Sulgi and Ninlil’s barge

This exuberant praise song describes a historical event, a festival which took place during king Sulgi’s reign (in c.2143 bce) and which is commemorated by the official name of his eighth year: ‘Year the barge of Ninlil was caulked’. We can assume that the song was publicly performed at some ceremonial occasion associated with the festival. Just as the gods lived in houses (‘temples’) and were fed and provided with furniture and clothes, so some of them also had ceremonial barges on which their statues were transported for festivals.
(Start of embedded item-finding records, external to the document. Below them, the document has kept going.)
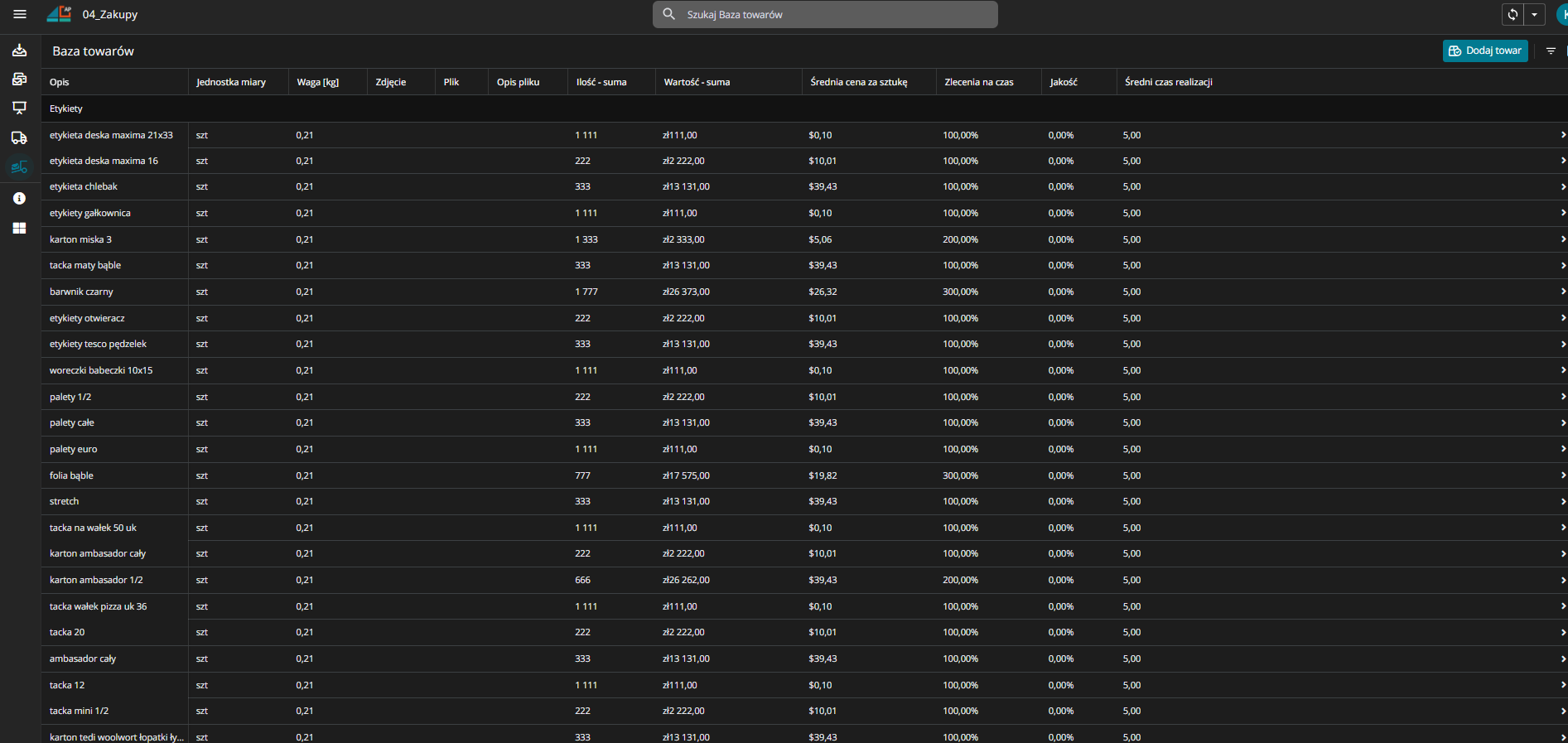Image resolution: width=1568 pixels, height=743 pixels.
Task: Open the delivery truck sidebar icon
Action: coord(19,138)
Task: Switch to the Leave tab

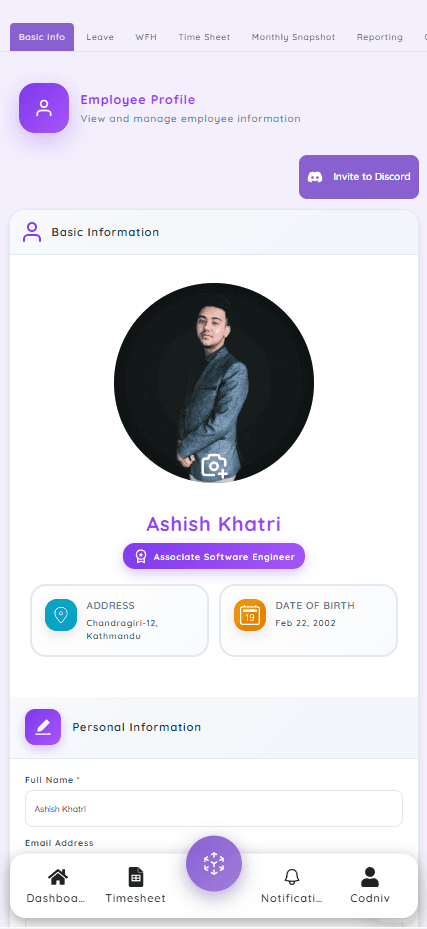Action: click(100, 37)
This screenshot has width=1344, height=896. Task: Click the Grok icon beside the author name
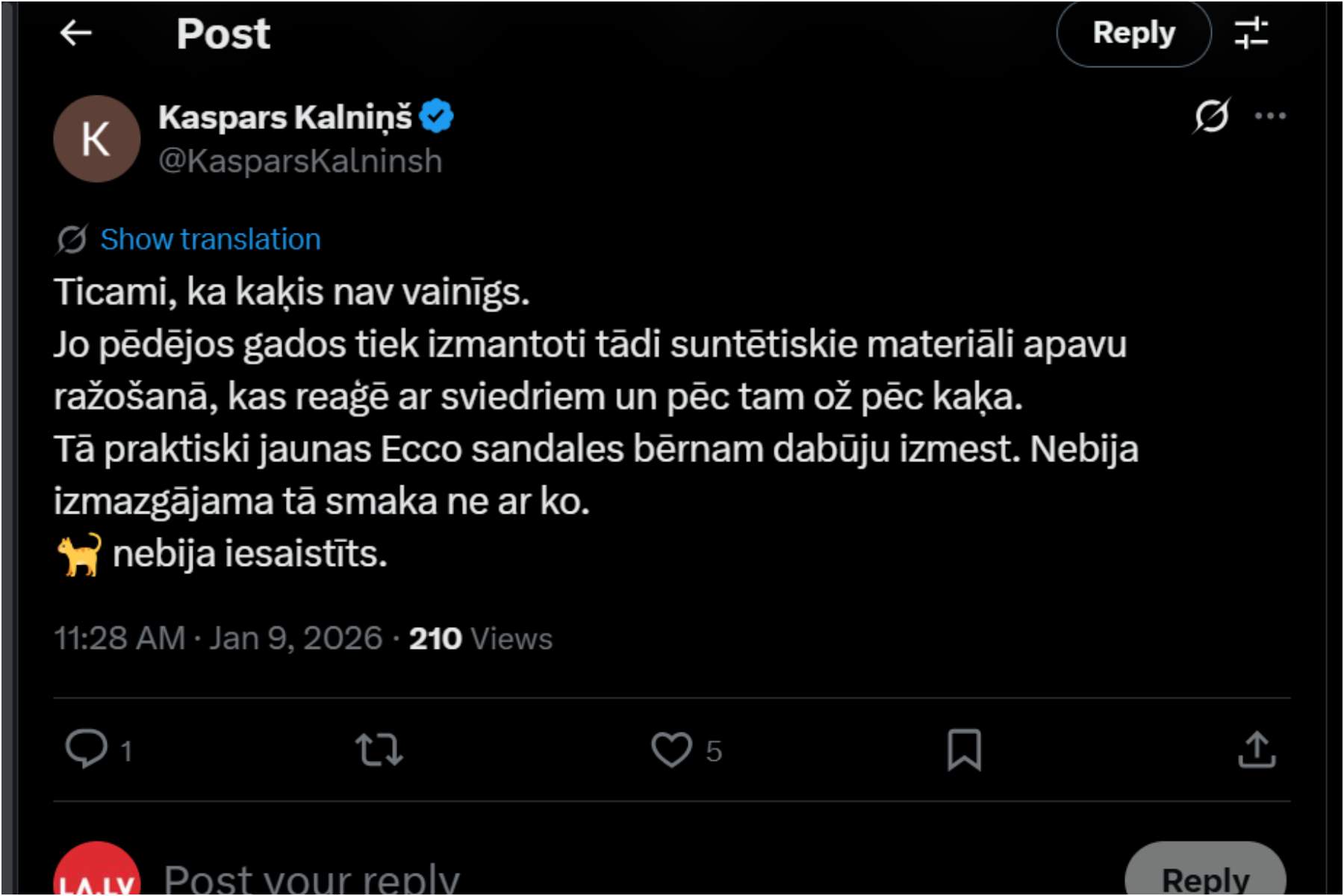click(x=1211, y=116)
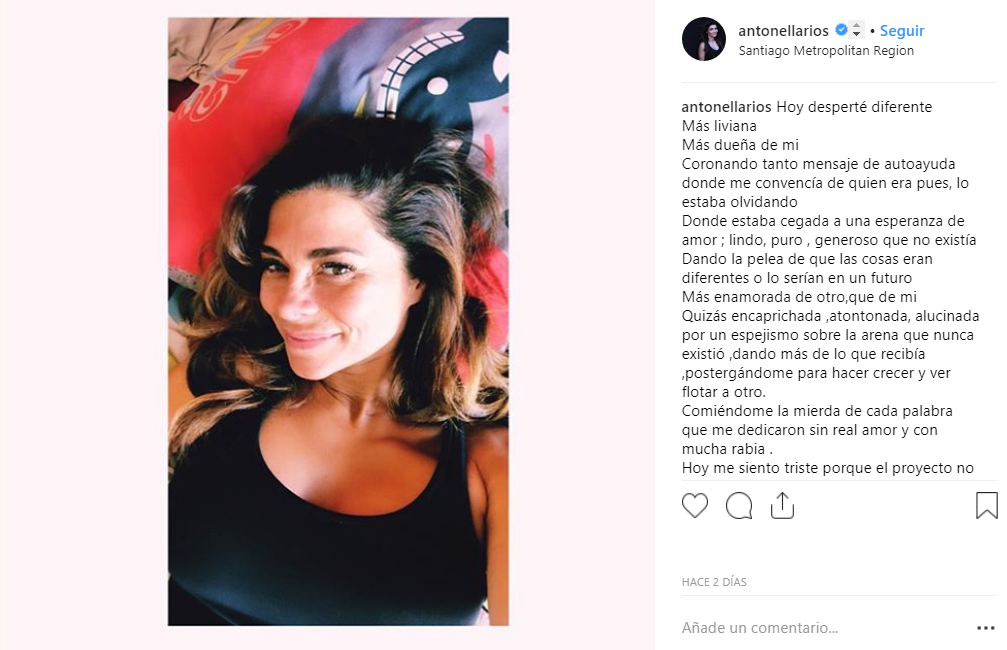The width and height of the screenshot is (1007, 650).
Task: Open comments via the speech bubble icon
Action: click(x=739, y=505)
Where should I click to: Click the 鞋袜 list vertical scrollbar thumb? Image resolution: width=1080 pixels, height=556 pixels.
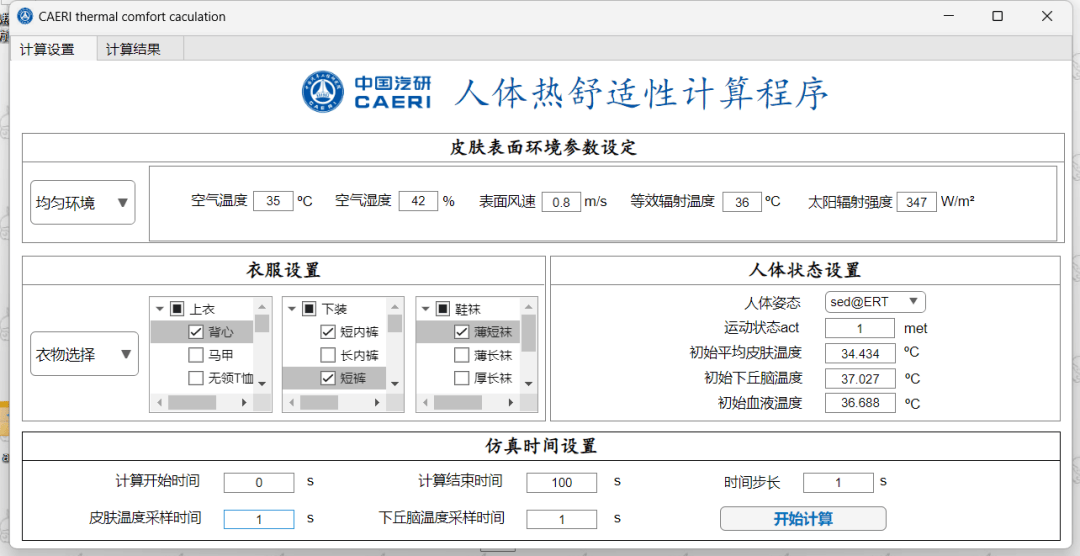(x=528, y=333)
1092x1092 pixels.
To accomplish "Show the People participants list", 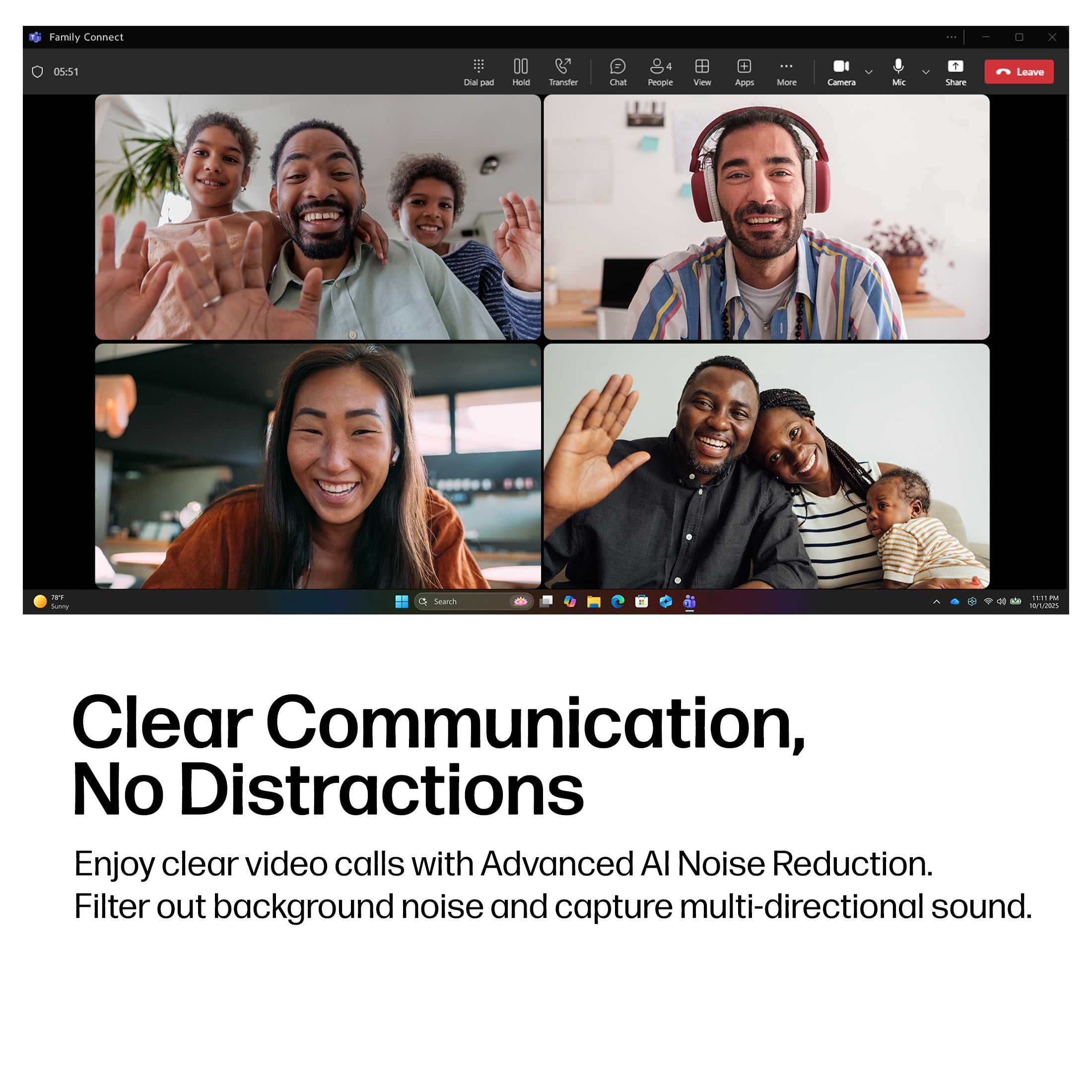I will 660,72.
In this case, Sulgi has a barge built for the goddess Ninlil, and has her and other deities transported on an overnight trip to a location near Nibru where a banquet is held. Such splendid ceremonial progresses were a feature of the cultic life of the Third Dynasty of Urim and, to a lesser extent, of its successor dynasties. They helped to aestheticize and ritualize the public lives of the ruler and the elites.

The song is divided into two musical sections, marked sa-gida and sa-gara. The sa-gida comprises an initial paragraph addressing the barge which Sulgi is going to have built. Precious cedar logs from distant forests will be used in its construction. This is followed (10—39) by an elaborate description of the different parts of the vessel, delighting in the technical nautical terms and using a whole series of vivid and extravagant metaphors.

The sa-gara section falls into four episodes. First (41—63), the gods’ statues are brought out from their shrines and embarked onto the barge, and the vessel is launched. It is rowed and punted to the Tummal, a cultic site associated with Ninlil downstream from Nibru. Then a celebratory banquet takes place, which lasts into the night (64—70); the gods decree a good destiny for the king. In the third episode (71-81), the barge returns next morning to Nibru, escorted by river fish, and is moored at the quay. Finally (82-90), Ninlil herself blesses the king, bestowing on him a long life and assured kingship, and implying the close personal relationship with the gods which rulers of this epoch claimed for themselves.

Unfortunately the text is preserved only in a slightly damaged form.